Write out each record below exactly, but not the pictures.

===== DATA SECTION

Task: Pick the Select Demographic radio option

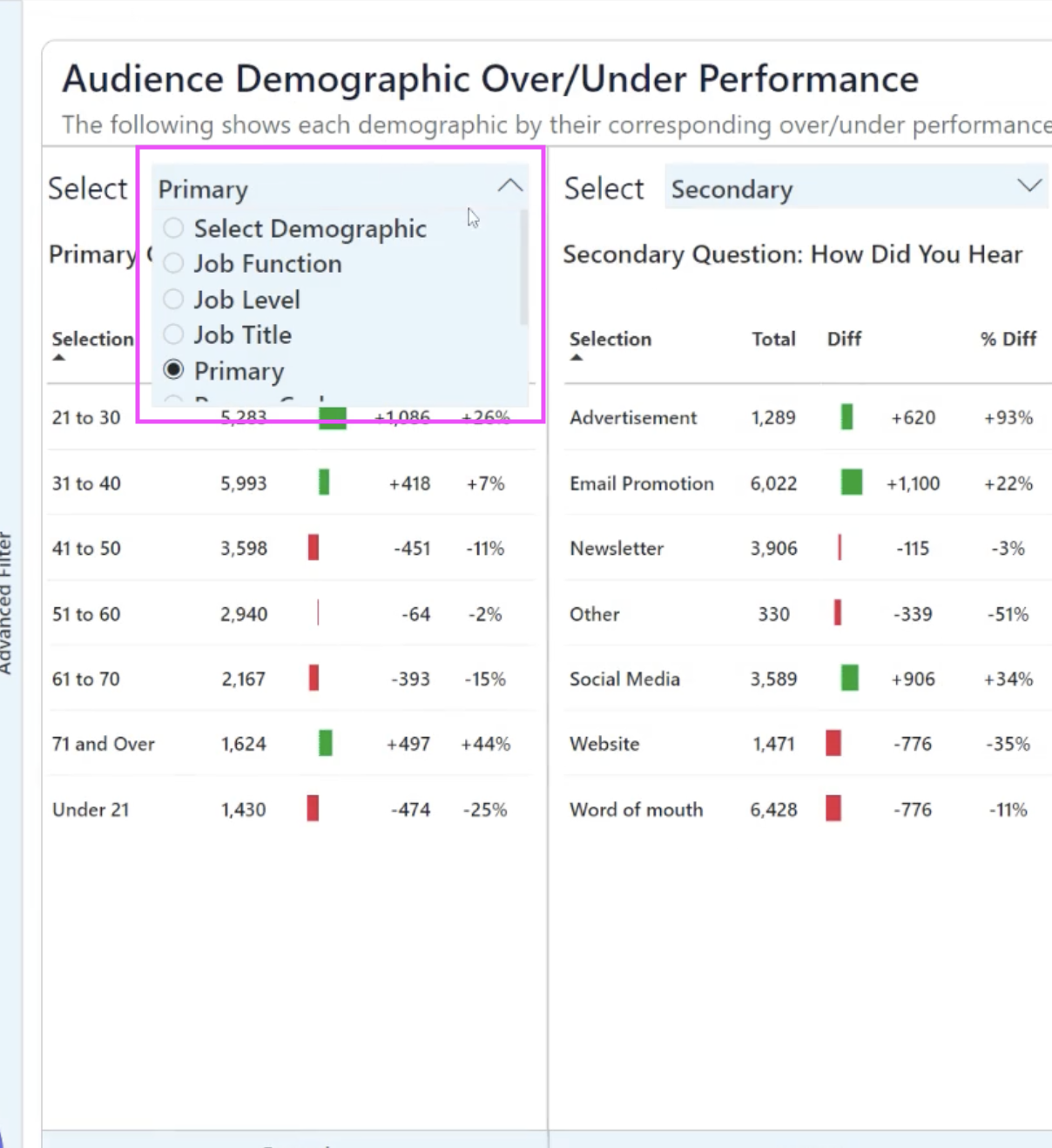Action: (174, 228)
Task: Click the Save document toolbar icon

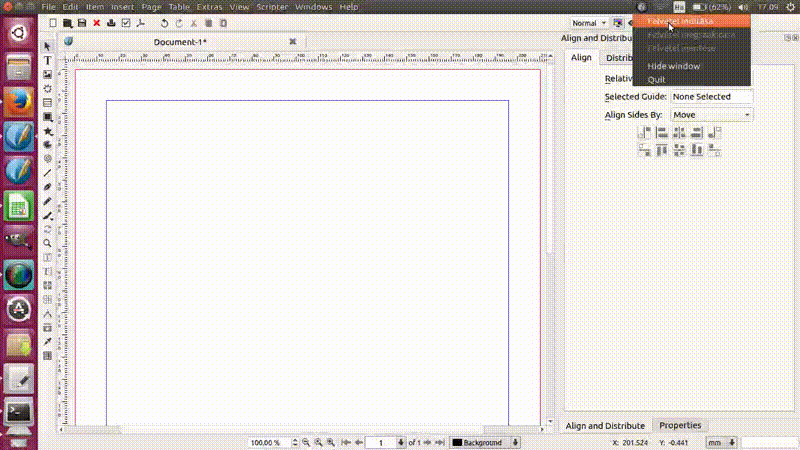Action: tap(82, 22)
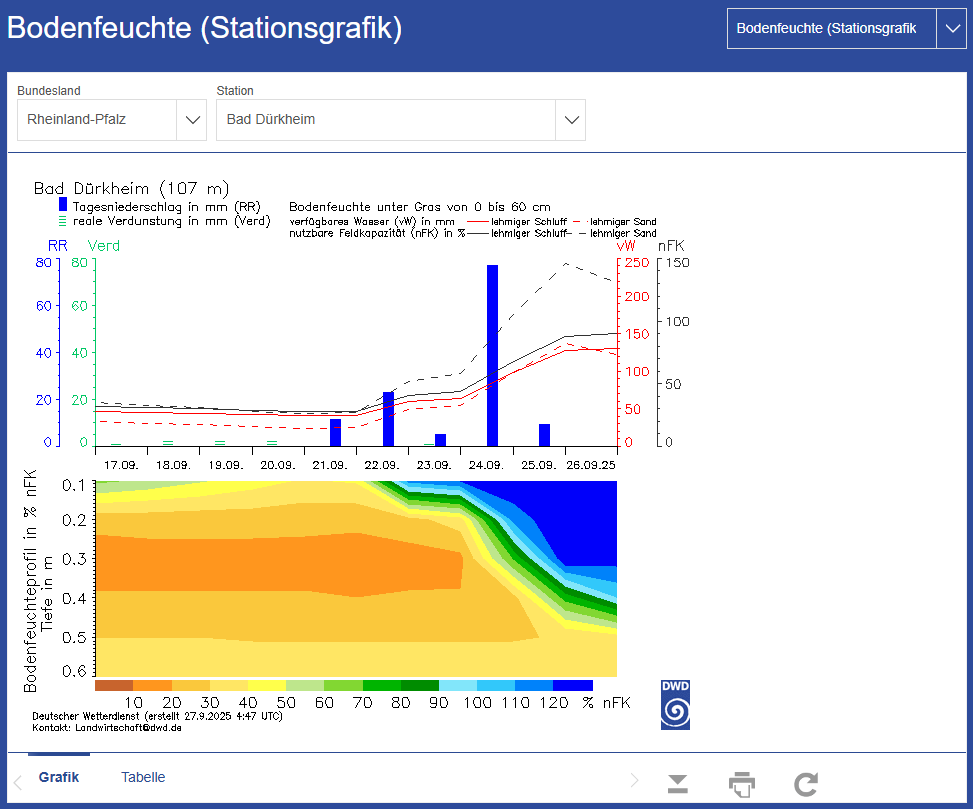This screenshot has width=973, height=809.
Task: Click the dark blue 120 % nFK legend swatch
Action: click(x=572, y=685)
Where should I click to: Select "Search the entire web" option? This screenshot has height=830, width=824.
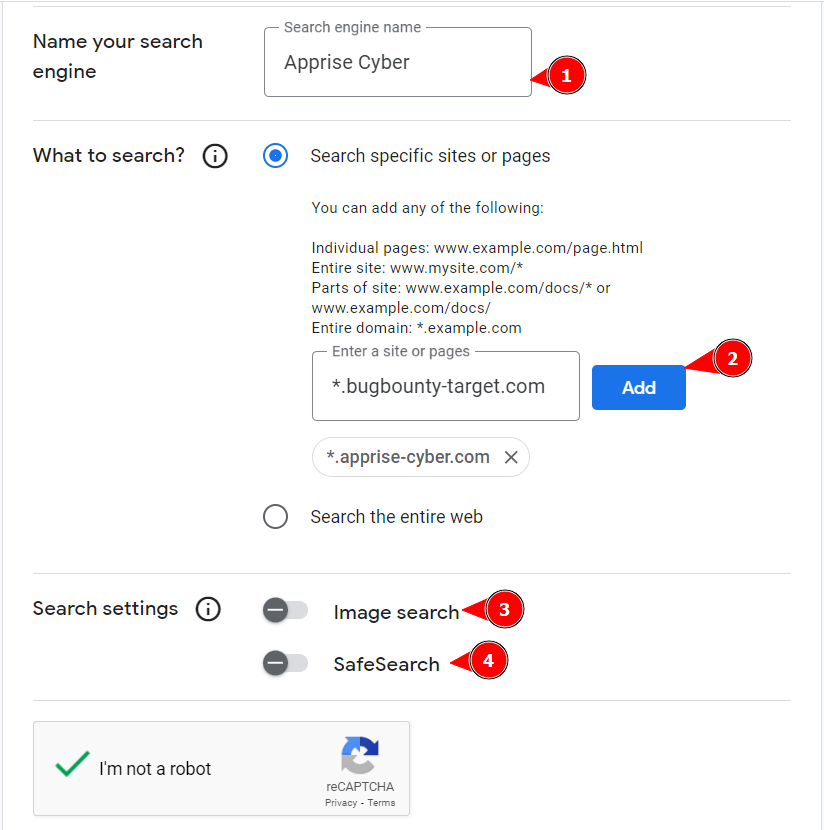[275, 516]
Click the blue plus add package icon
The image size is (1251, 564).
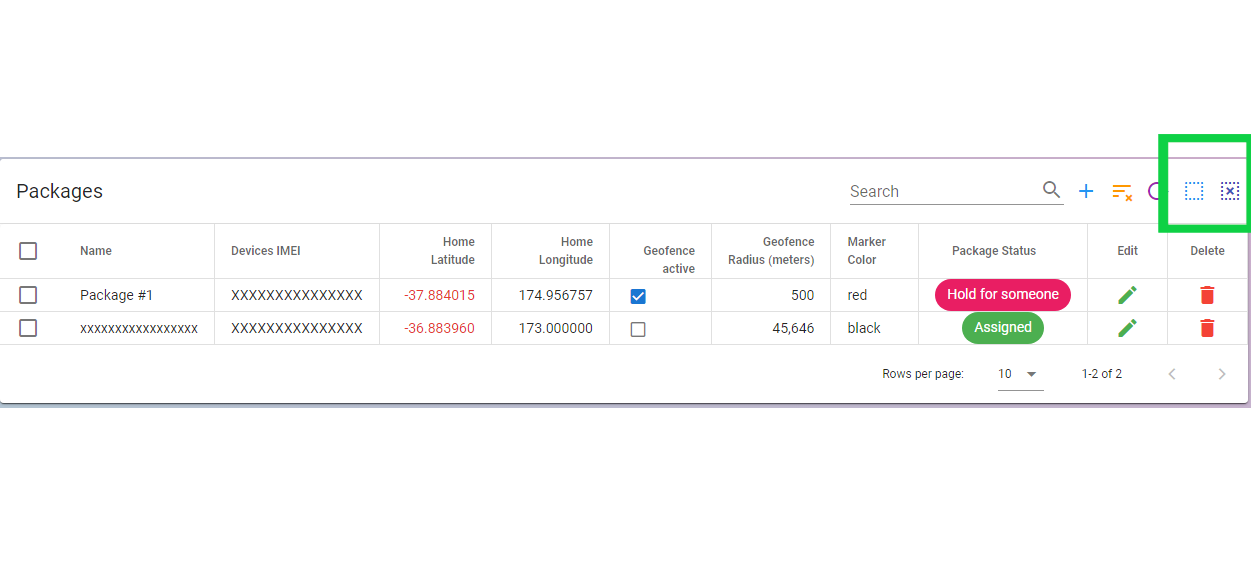[1086, 191]
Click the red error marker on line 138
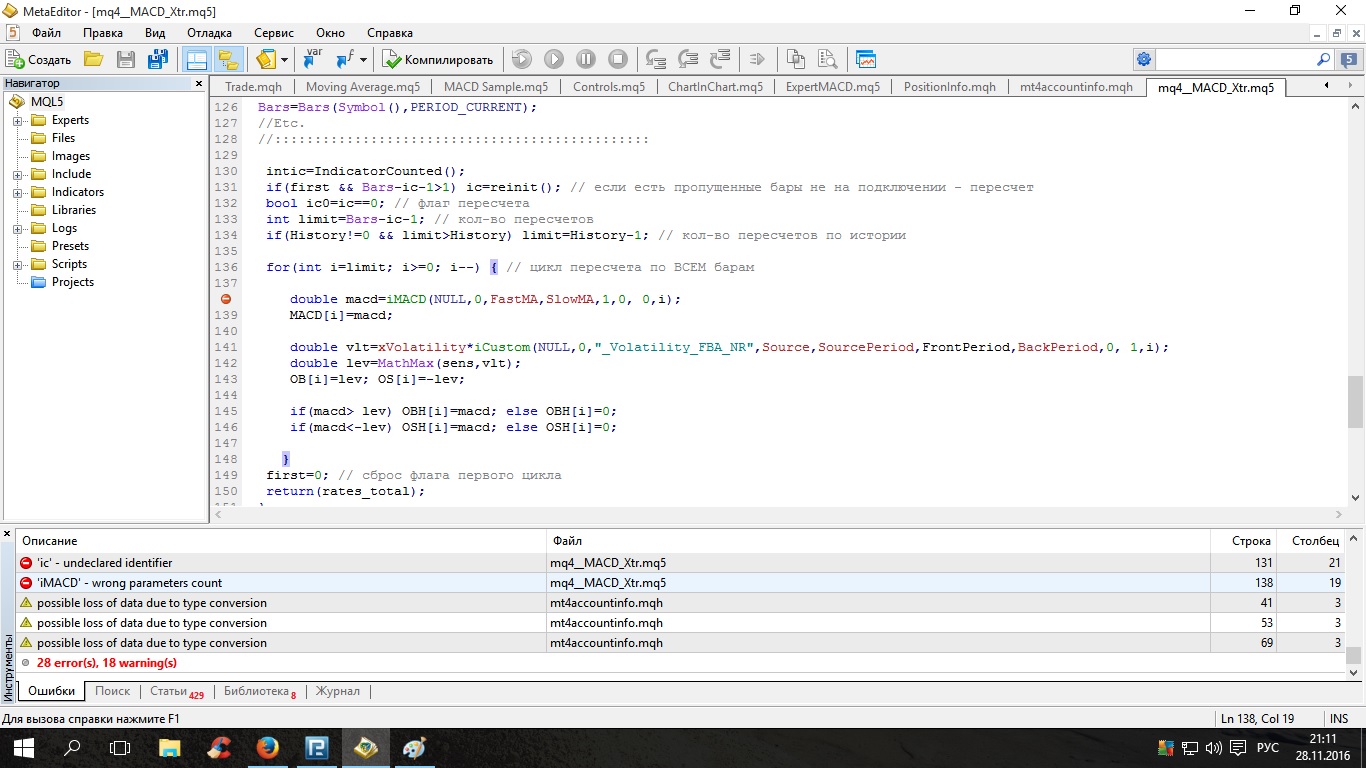This screenshot has height=768, width=1366. [226, 299]
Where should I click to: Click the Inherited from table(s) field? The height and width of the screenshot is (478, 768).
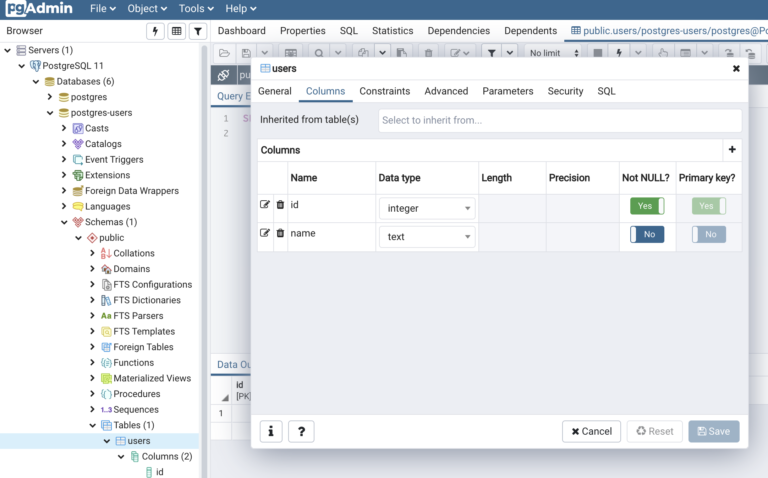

==========

_ANSWER TO THIS EXERCISE_:
Task: Pick the Select Demographic radio option

Action: (174, 228)
Task: Click the Save document toolbar icon

Action: tap(82, 22)
This screenshot has width=973, height=809.
Task: Click the dark blue 120 % nFK legend swatch
Action: click(x=572, y=685)
Where should I click to: Select "Search the entire web" option? This screenshot has height=830, width=824.
[275, 516]
Click the blue plus add package icon
The image size is (1251, 564).
[1086, 191]
Click the red error marker on line 138
This screenshot has height=768, width=1366. [226, 299]
Where should I click to: Click the Inherited from table(s) field? The height and width of the screenshot is (478, 768).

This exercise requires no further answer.